## PROBLEMS TO SOLVE
(a) Reproduce the least squares passage from "For only one" to "the output variable.", swapping "mean" for "average".
(b) Write the next part of the least squares passage, picking up after its final sentence.

··· EXTRACT TO READ

The parameter fit is made by solving the least squares problem, that is,
minimising

$$\sum_{i=1}^n (\beta_0 + \beta_1 x_i - y_i)^2$$

For only one variable, as in the example above,
this estimate is obtained by:

$$\hat{\beta_1} = \frac{\sum_{i=1}^n (x_i - \bar{x})(y_i - \bar{y})}{\sum_{i=1}^n (x_i - \bar{x})^2}$$

where $\bar{x}$ is the mean of the input variable and
$\bar{y}$ is the mean of the output variable.

······
··· MATERIAL SUPPLIED

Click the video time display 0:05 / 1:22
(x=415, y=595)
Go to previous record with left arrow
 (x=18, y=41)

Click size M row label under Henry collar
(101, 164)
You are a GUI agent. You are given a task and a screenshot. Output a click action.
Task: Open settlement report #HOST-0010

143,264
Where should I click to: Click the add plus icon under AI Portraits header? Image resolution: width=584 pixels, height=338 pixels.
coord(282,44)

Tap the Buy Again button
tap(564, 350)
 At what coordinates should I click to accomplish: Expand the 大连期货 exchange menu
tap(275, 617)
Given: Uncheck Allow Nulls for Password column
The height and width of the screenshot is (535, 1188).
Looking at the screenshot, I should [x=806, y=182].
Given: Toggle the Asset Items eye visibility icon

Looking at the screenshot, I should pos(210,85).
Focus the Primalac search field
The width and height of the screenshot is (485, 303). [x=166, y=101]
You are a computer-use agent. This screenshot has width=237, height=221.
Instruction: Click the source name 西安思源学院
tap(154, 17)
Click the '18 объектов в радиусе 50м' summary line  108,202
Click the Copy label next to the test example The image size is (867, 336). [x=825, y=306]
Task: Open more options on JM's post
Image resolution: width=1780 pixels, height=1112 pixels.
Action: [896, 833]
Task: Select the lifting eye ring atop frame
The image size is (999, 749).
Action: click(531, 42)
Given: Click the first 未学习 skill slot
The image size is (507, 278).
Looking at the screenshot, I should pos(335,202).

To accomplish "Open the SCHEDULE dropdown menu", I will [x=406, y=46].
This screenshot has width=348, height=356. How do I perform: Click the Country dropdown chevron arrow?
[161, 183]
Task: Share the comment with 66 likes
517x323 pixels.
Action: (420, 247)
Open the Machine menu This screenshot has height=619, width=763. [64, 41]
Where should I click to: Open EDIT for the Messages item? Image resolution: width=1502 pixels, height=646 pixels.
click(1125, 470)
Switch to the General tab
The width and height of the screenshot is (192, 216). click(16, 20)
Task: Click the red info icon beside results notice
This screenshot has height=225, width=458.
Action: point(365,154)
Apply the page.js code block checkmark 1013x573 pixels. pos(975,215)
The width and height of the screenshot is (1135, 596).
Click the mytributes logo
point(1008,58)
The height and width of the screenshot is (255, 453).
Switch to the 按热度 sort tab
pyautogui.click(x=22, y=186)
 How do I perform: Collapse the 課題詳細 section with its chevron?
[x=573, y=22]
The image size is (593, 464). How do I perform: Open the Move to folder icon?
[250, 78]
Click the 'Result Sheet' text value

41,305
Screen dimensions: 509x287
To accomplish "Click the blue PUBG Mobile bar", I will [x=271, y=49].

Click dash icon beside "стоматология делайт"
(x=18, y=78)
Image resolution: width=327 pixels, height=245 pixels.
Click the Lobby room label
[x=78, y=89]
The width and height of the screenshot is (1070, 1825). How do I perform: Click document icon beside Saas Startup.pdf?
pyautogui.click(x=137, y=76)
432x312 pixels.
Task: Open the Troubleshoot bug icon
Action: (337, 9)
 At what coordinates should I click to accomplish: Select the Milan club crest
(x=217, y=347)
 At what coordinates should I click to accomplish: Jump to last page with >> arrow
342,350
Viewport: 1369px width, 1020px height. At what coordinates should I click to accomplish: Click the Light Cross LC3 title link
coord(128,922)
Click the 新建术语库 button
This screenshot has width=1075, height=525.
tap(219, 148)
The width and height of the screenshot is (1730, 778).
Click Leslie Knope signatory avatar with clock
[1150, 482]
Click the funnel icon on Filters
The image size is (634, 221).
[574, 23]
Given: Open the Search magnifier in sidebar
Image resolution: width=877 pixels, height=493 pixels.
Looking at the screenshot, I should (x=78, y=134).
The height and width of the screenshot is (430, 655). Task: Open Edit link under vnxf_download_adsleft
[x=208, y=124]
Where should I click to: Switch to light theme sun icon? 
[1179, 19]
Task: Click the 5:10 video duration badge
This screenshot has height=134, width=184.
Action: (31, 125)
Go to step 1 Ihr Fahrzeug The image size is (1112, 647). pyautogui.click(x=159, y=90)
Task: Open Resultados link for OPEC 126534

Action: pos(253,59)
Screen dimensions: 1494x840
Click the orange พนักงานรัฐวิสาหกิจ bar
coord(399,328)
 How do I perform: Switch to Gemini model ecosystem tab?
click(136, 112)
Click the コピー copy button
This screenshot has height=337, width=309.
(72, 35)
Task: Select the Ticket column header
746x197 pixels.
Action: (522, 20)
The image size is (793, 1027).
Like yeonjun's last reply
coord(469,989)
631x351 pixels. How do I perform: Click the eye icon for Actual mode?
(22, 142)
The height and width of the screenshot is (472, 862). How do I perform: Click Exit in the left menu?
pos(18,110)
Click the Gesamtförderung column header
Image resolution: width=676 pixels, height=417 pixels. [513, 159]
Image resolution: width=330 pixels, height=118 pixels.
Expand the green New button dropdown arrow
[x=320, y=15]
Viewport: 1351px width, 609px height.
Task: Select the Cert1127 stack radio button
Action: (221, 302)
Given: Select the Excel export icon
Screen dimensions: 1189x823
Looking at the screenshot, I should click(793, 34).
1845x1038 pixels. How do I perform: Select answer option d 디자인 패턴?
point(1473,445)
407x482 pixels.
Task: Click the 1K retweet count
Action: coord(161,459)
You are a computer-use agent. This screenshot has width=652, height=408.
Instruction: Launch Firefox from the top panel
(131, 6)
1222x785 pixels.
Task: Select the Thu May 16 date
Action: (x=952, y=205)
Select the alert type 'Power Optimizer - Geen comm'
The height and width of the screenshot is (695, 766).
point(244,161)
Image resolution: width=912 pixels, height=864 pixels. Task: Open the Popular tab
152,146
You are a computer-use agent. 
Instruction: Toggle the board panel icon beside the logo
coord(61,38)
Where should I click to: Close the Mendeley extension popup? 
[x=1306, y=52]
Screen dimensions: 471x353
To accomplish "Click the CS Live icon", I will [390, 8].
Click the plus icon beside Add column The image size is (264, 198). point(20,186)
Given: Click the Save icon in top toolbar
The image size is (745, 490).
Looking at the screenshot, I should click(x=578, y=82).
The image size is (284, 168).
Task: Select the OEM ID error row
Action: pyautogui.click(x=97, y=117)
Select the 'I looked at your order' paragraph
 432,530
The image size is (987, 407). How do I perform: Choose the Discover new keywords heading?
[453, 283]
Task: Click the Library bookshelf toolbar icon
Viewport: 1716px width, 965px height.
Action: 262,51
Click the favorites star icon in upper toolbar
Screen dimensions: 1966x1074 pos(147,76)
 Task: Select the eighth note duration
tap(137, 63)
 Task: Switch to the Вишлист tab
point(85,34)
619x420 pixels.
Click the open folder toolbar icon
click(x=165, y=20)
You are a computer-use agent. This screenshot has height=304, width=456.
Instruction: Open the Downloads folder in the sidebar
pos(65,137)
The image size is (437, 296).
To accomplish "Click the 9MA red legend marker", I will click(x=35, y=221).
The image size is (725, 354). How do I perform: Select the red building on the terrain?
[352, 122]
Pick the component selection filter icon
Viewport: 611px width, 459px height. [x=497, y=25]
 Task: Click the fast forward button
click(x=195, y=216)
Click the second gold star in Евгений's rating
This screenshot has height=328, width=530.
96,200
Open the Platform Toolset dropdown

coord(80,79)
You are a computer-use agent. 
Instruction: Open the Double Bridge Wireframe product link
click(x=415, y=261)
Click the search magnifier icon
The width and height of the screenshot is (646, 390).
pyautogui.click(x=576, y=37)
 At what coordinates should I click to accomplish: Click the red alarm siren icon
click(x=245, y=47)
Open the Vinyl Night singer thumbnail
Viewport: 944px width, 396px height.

······

## ANSWERS FOR THE TASKS
(a)
For only one variable, as in the example above,
this estimate is obtained by:

$$\hat{\beta_1} = \frac{\sum_{i=1}^n (x_i - \bar{x})(y_i - \bar{y})}{\sum_{i=1}^n (x_i - \bar{x})^2}$$

where $\bar{x}$ is the average of the input variable and
$\bar{y}$ is the average of the output variable.

(b)
The R-squared of the fit (for a single variable model) is then

$$ R^2 =1 - \frac{\sum_{i=1}^n (\beta_0 + \beta_1 x_i - y_i)^2}{\sum_{i=1}^n (y_i - \bar{y})^2}$$

The higher the value of R-squared, the more of the data is explained by the model


In the general case, where ${\bf X}$ is a matrix then we minimise

$$\widehat{\beta} = \underset{\beta}{\text{argmin}} \|{\bf X} \beta-{\bf y}\|_2^2$$

where $\beta$ is a vector of parameters. This is achieved with

$$\widehat{\beta} = \left({\bf X}^T{\bf X}\right)^{-1} {\bf X}^T {\bf y}$$

In this case, ${\bf X}^T{\bf X}$ is like sum of squares (similar to co-variances of input variables) 
and ${\bf X}^T {\bf y}$ is similar to co-variance between input and output.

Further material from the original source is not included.